(CHICAGO) — Two Chicago residents died after being diagnosed with the monkeypox virus, the city’s Department of Health announced. The two were diagnosed with monkeypox over six weeks ago and had been hospitalized.
The two had several other health conditions, including weakened immune systems, city officials said. The two deaths were unrelated to each other, they said.
“Though the number of new MPV cases has declined substantially since summer, this is a stark reminder that MPV is dangerous and can cause serious illness, and in very rare cases, even death,” said Chicago Department of Public Health Commissioner Allison Arwady on Friday. “Our hearts go out to these individuals’ families and friends.”
Officials said they would not disclose any other information about the two cases, including where they were being treated, to protect their privacy.
The U.S. has reported over 27,000 cases and six total deaths due to monkeypox, according to the Centers for Disease Control and Prevention. Monkeypox cases have been reported in all 50 states.
The first confirmed case of monkeypox in the U.S. was reported in Massachusetts in May.
Monkeypox symptoms usually start within three weeks of exposure to the virus and the illness typically lasts two to four weeks, according to the CDC.
People with monkeypox get a rash that may be located on or near the genitals or anus and could be on other areas like hands, feet, chest, face or mouth. Other symptoms can include fever, chills, swollen lymph nodes, exhaustion, muscle aches and backache, headache and respiratory symptoms, according to the CDC.
Those infected may experience all or only a few symptoms. If someone has flue-like symptoms they will usually develop a rash one to four days later, the CDC says.
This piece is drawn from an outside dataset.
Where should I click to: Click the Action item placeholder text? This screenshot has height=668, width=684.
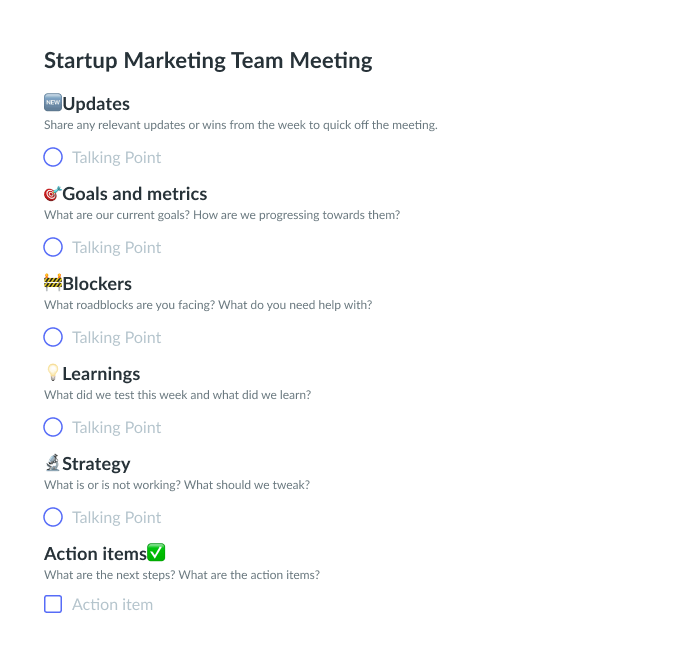pyautogui.click(x=112, y=604)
Officials said death due to monkeypox still remains rare. Among more than 75,000 cases reported in 2022, there have been 32 reported deaths, according to the World Health Organization.
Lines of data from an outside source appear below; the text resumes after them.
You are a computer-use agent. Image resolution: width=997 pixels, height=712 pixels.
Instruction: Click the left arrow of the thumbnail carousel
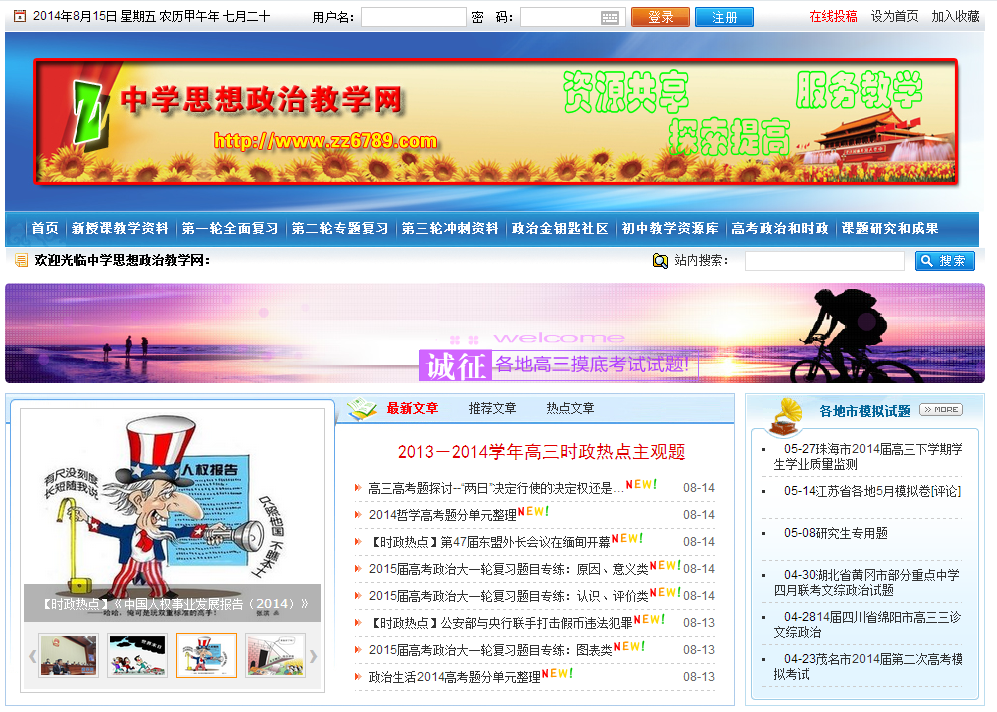(x=32, y=656)
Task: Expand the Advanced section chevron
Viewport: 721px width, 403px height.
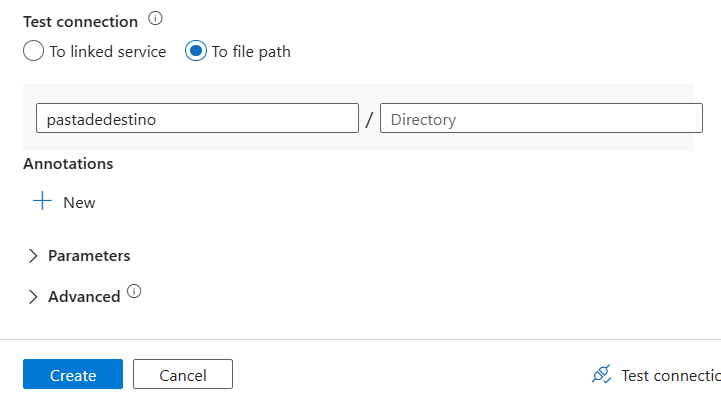Action: click(33, 297)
“The vast majority of people with [monkeypox] who died have had other health conditions along with [monkeypox] causing severely weakened immune systems,” said Arwady.
She added, “Please continue to take it seriously. If you’re at risk of MPV infection, take prevention steps and get vaccinated to protect yourself and your loved ones. These measures are especially important if you have comorbidities and/or a weakened immune system.”
Chicago health officials encourage individuals who meet the eligibility criteria to get two doses of the monkeypox vaccine, 28 days apart.